Excerpt provided >>
No. 10: A better treatment for kidney implants

Your body knows to attack anything foreign. But what if that foreign entity is important to your survival, such as a transplanted kidney?
 
Two Emory scientists figured out a better way to help the body accept a new kidney – and their work led to what is now a leading drug for kidney transplant patients.
 
It’s called belatacept (bella-TAH-sept), and Emory’s Chris Larsen and Tom Pearson proved to be pivotal at two crucial points in the drug’s 20-year development.
 
First, the scientists identified the power of a key signaling pathway in cells, a discovery that opened the door for pharmaceutical company Bristol Myers Squibb to design the drug and invest in clinical trials in non-human primates.
 
Those trials didn’t go well at first, so Larsen and Pearson worked with Bristol Myers Squibb to explore other approaches – until they found one that had 10 times the effect in keeping the immune system from rejecting a kidney.
 
From there, they helped shape clinical trials in humans, the success of which led to the FDA’s approval of belatacept in 2011.
 
What makes the drug so significant is that it brings far fewer side effects and doesn’t have to be taken as often as other immunosuppressants. For the 50,000 or so people who have kidney transplants each year, that’s welcome news.

And they have Emory scientists to thank.

Exercise requirements >>
• a. From the belatacept article, transcribe the stretch from "First, the scientists" through "rejecting a kidney.".
• b. Condense the paragraph in the belatacept article that begins "What makes the drug so significant" into one shorter sentence that keeps its main facts.
The listing that comes next is separate material, unrelated to the belatacept article.

Supplied material >>
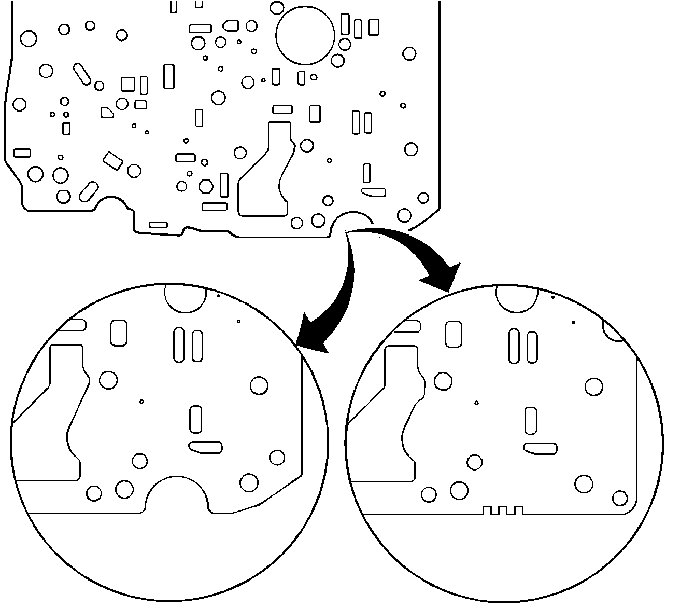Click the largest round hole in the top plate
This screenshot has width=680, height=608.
(305, 35)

Exercise solutions >>
• a.
First, the scientists identified the power of a key signaling pathway in cells, a discovery that opened the door for pharmaceutical company Bristol Myers Squibb to design the drug and invest in clinical trials in non-human primates.
 
Those trials didn’t go well at first, so Larsen and Pearson worked with Bristol Myers Squibb to explore other approaches – until they found one that had 10 times the effect in keeping the immune system from rejecting a kidney.

• b. Compared with other immunosuppressants, belatacept causes far fewer side effects and is taken less often, which is welcome news for the roughly 50,000 people who get kidney transplants each year.